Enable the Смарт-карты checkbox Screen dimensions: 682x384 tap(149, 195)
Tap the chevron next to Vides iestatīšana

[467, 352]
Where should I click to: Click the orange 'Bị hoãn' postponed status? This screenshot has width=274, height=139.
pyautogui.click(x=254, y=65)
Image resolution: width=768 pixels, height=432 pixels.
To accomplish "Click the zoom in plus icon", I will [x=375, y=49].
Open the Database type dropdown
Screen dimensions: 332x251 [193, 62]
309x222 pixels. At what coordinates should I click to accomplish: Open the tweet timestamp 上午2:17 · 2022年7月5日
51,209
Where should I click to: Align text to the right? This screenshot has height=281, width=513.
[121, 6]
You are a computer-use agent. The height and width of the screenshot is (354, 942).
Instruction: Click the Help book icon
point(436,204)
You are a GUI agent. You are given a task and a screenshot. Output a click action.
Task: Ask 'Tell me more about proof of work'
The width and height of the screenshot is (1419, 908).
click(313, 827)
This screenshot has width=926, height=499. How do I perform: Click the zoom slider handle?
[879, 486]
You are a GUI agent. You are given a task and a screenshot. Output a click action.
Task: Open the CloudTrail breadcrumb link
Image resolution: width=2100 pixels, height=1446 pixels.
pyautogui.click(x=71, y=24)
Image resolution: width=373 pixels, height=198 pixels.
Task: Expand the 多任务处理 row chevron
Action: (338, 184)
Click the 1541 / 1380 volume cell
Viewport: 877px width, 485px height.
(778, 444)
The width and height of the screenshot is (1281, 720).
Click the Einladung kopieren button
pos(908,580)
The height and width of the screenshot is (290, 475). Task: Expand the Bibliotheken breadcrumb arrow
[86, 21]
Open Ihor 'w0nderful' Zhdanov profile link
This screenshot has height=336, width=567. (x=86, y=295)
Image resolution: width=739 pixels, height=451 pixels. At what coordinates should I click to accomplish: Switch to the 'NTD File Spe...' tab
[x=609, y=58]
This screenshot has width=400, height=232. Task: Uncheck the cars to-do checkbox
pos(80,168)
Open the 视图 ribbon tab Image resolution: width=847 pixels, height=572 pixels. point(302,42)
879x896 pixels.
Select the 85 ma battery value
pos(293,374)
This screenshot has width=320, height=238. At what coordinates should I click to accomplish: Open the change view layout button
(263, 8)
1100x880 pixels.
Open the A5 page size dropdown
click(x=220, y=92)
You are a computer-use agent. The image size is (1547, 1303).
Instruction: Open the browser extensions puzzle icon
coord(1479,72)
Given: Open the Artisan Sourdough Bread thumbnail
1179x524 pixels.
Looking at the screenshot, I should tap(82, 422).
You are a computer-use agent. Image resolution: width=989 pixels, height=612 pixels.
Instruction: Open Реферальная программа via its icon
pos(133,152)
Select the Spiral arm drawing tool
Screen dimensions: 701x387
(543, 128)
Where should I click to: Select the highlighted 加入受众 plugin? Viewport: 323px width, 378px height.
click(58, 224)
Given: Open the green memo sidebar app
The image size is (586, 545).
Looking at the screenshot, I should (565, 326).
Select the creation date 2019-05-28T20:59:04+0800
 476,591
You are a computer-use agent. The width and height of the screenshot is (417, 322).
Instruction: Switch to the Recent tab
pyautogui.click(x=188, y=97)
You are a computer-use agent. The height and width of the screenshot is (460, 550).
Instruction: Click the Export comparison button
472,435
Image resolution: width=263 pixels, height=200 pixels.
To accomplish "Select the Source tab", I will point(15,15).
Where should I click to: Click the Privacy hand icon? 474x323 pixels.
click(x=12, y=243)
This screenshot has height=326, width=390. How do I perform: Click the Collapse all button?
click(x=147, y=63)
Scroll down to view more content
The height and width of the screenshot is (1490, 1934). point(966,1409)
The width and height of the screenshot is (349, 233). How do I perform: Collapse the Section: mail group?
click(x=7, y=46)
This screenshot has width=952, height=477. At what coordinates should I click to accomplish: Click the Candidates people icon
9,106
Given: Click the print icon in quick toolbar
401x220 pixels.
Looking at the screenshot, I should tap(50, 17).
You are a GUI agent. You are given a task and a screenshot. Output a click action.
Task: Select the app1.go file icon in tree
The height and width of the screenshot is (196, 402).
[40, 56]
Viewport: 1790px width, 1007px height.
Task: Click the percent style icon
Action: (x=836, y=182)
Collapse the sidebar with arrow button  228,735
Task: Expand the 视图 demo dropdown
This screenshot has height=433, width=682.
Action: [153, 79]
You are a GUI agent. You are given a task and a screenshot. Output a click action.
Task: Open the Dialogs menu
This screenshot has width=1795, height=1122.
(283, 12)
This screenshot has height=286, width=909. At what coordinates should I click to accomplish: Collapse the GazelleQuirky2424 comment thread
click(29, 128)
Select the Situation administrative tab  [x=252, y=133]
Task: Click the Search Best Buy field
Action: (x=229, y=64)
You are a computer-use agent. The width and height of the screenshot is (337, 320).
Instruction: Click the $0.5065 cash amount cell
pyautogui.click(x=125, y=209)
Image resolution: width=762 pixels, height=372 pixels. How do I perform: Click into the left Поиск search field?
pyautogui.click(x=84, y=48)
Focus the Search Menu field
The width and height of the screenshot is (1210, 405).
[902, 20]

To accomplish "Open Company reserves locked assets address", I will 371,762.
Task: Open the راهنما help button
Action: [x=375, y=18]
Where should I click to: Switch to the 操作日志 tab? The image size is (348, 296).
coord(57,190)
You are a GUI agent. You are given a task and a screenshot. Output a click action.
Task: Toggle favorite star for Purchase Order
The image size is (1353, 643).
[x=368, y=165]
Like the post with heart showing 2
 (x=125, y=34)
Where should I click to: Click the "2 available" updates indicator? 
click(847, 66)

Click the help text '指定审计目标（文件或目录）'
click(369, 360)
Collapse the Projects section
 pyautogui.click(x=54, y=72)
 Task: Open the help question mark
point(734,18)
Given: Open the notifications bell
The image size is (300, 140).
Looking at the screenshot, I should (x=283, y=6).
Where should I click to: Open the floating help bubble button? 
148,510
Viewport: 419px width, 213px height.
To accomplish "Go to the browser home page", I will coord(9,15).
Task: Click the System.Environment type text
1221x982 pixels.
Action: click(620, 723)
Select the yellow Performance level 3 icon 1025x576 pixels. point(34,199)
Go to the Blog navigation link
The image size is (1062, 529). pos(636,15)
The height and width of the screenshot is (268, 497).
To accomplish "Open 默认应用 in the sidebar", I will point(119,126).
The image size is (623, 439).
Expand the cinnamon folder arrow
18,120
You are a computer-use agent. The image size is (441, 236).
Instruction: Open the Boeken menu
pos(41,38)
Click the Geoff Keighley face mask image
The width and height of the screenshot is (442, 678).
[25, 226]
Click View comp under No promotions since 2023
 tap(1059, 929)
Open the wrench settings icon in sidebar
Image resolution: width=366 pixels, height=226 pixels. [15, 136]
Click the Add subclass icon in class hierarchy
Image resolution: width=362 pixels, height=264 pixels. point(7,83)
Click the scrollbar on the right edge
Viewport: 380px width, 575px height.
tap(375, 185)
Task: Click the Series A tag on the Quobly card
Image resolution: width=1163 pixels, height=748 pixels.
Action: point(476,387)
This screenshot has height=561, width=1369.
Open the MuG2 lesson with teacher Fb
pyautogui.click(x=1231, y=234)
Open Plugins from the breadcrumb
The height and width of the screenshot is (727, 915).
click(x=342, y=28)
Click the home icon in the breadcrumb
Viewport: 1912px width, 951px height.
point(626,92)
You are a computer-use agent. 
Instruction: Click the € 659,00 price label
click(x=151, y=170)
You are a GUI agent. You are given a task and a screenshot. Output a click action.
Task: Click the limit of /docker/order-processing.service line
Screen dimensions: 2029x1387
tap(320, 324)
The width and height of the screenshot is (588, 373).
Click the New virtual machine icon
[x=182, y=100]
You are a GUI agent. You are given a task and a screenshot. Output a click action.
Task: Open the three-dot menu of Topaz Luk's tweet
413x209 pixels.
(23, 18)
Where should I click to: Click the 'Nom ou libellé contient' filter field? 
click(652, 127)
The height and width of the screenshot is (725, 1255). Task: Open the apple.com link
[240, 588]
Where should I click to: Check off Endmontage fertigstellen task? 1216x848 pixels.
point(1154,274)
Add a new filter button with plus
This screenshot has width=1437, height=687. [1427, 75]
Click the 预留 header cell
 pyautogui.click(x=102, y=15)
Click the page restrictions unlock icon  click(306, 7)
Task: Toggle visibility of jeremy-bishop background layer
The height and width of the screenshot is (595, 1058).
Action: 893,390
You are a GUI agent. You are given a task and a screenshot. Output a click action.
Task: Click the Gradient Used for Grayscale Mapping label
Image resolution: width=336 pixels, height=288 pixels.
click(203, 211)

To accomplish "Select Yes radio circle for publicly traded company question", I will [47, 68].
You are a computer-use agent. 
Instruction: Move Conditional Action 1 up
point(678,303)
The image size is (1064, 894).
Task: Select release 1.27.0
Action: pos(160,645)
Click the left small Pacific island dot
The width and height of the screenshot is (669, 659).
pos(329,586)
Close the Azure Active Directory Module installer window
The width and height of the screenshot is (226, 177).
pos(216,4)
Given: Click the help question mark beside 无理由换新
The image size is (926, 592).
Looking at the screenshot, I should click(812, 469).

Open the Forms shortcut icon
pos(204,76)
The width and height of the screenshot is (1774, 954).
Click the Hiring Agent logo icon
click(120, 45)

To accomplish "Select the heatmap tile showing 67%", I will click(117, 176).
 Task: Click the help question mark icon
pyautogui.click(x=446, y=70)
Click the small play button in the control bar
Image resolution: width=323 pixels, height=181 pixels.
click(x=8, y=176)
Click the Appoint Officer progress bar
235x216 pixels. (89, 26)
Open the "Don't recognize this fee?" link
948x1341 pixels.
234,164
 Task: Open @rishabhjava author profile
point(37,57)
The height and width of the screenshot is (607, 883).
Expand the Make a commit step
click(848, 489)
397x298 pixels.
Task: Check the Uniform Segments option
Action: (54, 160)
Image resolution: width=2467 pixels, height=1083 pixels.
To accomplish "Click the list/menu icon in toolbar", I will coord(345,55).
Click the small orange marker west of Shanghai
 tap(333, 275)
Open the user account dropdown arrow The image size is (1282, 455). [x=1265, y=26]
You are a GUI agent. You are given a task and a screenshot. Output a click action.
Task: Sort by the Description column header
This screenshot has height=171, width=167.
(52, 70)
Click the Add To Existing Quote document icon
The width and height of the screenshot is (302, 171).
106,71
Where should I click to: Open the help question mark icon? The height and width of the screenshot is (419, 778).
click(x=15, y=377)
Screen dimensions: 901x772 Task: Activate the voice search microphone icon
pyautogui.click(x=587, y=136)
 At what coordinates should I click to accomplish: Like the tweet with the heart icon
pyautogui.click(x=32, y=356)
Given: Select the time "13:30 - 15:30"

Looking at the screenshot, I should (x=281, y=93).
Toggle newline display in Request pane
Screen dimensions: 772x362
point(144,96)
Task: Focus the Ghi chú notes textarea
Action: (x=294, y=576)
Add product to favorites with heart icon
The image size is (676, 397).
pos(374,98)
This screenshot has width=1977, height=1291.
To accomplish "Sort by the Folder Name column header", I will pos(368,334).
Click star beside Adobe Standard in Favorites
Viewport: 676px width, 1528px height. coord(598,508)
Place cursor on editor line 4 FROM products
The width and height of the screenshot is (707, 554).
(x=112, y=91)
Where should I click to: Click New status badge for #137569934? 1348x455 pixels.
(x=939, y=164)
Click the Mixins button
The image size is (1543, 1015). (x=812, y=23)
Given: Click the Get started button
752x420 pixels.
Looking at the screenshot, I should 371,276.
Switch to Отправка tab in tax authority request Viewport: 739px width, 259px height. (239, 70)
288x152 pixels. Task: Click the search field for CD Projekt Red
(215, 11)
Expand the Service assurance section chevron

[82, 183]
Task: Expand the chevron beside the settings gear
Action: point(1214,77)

################

DIRECTIVE
Can you reproduce the stretch from the line containing "Image resolution: width=2467" through the line containing "Open the user", swapping "small orange marker" for "small red marker" and keeping everything else the same?

RESPONSE TO THE EXERCISE
Image resolution: width=2467 pixels, height=1083 pixels.
To accomplish "Click the list/menu icon in toolbar", I will coord(345,55).
Click the small red marker west of Shanghai
 tap(333, 275)
Open the user account dropdown arrow The image size is (1282, 455). [x=1265, y=26]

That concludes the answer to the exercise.